_Task brief_
Print, word for word, the rows below, starting at the line that contains "ZF Group (225, 2097)" and ending at the line that contains "Ralph Lauren Corporation (72, 1602)", with both of those lines included.

_Records for the exercise_
Start

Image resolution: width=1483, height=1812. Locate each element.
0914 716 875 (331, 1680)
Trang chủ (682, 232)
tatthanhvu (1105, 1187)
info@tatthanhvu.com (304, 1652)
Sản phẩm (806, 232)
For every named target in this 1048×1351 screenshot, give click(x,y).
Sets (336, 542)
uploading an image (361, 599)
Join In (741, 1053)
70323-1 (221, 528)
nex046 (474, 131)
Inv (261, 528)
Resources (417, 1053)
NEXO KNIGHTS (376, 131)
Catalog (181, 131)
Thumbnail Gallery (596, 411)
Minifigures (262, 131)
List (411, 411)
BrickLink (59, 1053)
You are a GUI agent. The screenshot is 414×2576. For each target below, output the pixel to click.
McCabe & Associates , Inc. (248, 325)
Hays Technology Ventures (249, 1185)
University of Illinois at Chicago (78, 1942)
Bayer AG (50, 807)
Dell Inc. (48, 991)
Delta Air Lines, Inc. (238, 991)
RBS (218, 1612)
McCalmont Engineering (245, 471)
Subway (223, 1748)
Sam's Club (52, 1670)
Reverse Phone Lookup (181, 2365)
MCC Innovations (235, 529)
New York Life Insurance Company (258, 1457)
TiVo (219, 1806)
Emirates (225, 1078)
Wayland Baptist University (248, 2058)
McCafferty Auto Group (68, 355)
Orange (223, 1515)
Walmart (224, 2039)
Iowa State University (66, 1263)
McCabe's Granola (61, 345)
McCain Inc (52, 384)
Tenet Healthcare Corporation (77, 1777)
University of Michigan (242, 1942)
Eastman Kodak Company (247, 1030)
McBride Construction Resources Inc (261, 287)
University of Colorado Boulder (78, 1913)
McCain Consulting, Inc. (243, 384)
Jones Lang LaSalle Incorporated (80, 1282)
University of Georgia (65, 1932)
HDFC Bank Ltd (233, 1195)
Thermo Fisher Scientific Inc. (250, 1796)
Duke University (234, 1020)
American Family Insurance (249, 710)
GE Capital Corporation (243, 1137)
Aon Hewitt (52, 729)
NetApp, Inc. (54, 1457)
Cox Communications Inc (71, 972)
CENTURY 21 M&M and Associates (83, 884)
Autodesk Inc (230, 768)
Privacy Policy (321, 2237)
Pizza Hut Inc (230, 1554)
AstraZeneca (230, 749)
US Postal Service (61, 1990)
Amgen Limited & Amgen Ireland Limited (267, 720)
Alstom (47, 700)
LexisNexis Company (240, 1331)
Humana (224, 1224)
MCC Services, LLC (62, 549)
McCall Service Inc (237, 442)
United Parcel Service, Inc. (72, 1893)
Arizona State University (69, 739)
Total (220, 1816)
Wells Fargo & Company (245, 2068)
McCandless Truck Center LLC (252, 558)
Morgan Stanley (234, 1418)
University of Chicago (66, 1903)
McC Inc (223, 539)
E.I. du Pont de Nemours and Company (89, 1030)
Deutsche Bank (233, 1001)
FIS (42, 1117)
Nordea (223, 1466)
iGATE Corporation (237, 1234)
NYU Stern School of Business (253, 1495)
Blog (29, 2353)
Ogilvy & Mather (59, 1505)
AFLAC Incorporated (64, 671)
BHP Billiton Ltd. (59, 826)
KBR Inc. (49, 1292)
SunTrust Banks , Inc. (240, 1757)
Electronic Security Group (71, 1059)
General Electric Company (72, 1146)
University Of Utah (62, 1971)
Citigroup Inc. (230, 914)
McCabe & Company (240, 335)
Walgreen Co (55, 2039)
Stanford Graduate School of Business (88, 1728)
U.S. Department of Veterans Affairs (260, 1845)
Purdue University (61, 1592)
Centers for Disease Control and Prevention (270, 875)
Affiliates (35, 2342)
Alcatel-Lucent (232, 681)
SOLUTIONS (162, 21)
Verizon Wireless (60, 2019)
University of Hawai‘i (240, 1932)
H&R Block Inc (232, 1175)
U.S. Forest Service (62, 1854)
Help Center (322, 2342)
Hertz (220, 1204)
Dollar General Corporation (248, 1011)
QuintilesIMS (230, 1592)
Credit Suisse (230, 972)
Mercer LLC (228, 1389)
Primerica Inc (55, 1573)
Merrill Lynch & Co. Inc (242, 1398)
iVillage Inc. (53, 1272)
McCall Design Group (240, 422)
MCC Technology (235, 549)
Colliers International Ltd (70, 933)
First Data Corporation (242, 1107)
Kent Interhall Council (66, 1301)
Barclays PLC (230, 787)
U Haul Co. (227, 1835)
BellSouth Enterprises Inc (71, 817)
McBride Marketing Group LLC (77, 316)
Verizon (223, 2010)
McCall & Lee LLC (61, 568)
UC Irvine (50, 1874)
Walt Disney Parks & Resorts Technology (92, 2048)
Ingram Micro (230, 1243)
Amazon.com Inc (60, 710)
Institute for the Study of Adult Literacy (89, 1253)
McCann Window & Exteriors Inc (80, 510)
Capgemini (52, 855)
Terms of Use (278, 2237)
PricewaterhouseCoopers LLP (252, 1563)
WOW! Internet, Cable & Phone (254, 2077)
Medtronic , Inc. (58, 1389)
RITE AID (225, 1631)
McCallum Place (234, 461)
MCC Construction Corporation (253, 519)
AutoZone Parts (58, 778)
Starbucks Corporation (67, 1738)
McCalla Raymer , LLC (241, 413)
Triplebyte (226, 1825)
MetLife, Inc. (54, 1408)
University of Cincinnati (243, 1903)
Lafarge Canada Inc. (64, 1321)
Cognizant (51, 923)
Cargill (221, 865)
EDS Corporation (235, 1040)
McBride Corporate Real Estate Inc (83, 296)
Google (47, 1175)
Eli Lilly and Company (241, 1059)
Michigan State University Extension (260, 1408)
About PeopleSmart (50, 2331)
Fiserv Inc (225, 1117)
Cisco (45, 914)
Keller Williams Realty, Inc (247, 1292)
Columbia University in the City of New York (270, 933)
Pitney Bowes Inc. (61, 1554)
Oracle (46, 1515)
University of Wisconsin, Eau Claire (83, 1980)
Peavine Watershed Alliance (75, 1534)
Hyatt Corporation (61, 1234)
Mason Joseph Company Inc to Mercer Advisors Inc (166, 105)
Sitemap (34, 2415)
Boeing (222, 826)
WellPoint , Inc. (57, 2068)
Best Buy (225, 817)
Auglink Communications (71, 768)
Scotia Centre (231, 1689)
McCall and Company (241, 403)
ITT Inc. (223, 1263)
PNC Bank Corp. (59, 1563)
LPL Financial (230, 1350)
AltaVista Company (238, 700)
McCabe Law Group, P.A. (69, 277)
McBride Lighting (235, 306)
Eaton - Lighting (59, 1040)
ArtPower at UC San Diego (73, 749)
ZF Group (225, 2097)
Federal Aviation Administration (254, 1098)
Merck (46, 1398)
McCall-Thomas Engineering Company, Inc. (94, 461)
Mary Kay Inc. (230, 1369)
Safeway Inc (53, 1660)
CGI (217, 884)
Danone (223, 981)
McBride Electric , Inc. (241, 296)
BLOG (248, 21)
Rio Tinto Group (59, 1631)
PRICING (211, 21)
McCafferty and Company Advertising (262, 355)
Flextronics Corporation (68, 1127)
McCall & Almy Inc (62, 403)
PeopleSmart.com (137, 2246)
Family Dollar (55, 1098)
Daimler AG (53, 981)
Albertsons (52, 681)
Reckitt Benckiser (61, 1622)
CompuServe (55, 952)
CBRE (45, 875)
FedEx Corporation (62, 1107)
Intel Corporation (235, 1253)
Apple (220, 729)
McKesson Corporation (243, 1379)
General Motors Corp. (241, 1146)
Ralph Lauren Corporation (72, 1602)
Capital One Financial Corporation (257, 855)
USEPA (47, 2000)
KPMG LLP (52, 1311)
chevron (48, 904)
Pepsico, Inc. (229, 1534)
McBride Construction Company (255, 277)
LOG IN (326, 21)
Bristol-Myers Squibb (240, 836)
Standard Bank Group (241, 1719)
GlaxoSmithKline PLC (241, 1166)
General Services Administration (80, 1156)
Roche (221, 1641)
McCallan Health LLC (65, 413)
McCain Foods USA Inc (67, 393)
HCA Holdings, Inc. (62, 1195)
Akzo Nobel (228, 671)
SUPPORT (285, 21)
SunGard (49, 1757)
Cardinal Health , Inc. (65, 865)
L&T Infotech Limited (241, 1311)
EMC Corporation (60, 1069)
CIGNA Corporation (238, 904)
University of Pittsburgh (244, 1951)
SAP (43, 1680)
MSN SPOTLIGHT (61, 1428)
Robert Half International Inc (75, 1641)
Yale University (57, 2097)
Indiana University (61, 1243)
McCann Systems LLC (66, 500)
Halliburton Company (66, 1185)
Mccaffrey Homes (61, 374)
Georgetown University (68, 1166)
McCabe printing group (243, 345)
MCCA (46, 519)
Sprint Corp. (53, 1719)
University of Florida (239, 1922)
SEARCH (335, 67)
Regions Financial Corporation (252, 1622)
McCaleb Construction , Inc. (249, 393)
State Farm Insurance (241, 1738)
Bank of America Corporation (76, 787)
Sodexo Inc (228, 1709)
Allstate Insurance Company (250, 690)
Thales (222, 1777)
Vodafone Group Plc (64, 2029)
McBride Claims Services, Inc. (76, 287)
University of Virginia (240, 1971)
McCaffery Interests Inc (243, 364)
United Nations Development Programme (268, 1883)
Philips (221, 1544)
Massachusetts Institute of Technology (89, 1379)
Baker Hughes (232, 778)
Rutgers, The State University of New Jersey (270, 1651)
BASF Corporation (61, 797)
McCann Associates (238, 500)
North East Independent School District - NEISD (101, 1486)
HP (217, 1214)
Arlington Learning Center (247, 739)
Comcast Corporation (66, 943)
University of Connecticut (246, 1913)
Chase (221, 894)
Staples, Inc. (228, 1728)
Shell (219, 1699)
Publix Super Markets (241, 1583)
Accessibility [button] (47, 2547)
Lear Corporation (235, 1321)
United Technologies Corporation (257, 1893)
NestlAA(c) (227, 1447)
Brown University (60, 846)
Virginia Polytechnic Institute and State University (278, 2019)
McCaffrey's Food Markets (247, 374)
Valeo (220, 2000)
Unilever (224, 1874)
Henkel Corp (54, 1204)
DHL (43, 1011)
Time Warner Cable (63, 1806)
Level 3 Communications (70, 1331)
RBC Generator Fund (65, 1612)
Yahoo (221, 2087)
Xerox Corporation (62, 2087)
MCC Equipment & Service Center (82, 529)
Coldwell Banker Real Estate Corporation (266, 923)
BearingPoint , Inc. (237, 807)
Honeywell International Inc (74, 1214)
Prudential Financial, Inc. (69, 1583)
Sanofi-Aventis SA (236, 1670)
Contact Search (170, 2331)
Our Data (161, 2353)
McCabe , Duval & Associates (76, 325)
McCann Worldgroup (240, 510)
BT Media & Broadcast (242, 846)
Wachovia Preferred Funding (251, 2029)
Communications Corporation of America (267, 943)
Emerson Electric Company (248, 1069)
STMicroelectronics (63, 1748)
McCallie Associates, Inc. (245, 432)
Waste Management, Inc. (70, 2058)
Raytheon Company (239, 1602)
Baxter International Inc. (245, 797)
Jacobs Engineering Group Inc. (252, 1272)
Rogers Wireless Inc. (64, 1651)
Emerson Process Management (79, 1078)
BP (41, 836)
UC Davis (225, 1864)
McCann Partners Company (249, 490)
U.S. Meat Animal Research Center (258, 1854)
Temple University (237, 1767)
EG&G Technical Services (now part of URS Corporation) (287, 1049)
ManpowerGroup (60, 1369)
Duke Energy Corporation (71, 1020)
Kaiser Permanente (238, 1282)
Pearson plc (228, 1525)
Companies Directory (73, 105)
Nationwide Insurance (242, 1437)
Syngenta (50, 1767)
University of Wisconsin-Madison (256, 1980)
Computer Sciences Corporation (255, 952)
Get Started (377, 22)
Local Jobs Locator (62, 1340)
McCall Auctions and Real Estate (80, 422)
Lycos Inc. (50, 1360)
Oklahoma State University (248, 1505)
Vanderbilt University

End

_Written response_
ZF Group (225, 2097)
Federal Aviation Administration (254, 1098)
Merck (46, 1398)
McCall-Thomas Engineering Company, Inc. (94, 461)
Mary Kay Inc. (230, 1369)
Safeway Inc (53, 1660)
CGI (217, 884)
Danone (223, 981)
McBride Electric , Inc. (241, 296)
BLOG (248, 21)
Rio Tinto Group (59, 1631)
PRICING (211, 21)
McCafferty and Company Advertising (262, 355)
Flextronics Corporation (68, 1127)
McCall & Almy Inc (62, 403)
PeopleSmart.com (137, 2246)
Family Dollar (55, 1098)
Daimler AG (53, 981)
Albertsons (52, 681)
Reckitt Benckiser (61, 1622)
CompuServe (55, 952)
CBRE (45, 875)
FedEx Corporation (62, 1107)
Intel Corporation (235, 1253)
Apple (220, 729)
McKesson Corporation (243, 1379)
General Motors Corp. (241, 1146)
Ralph Lauren Corporation (72, 1602)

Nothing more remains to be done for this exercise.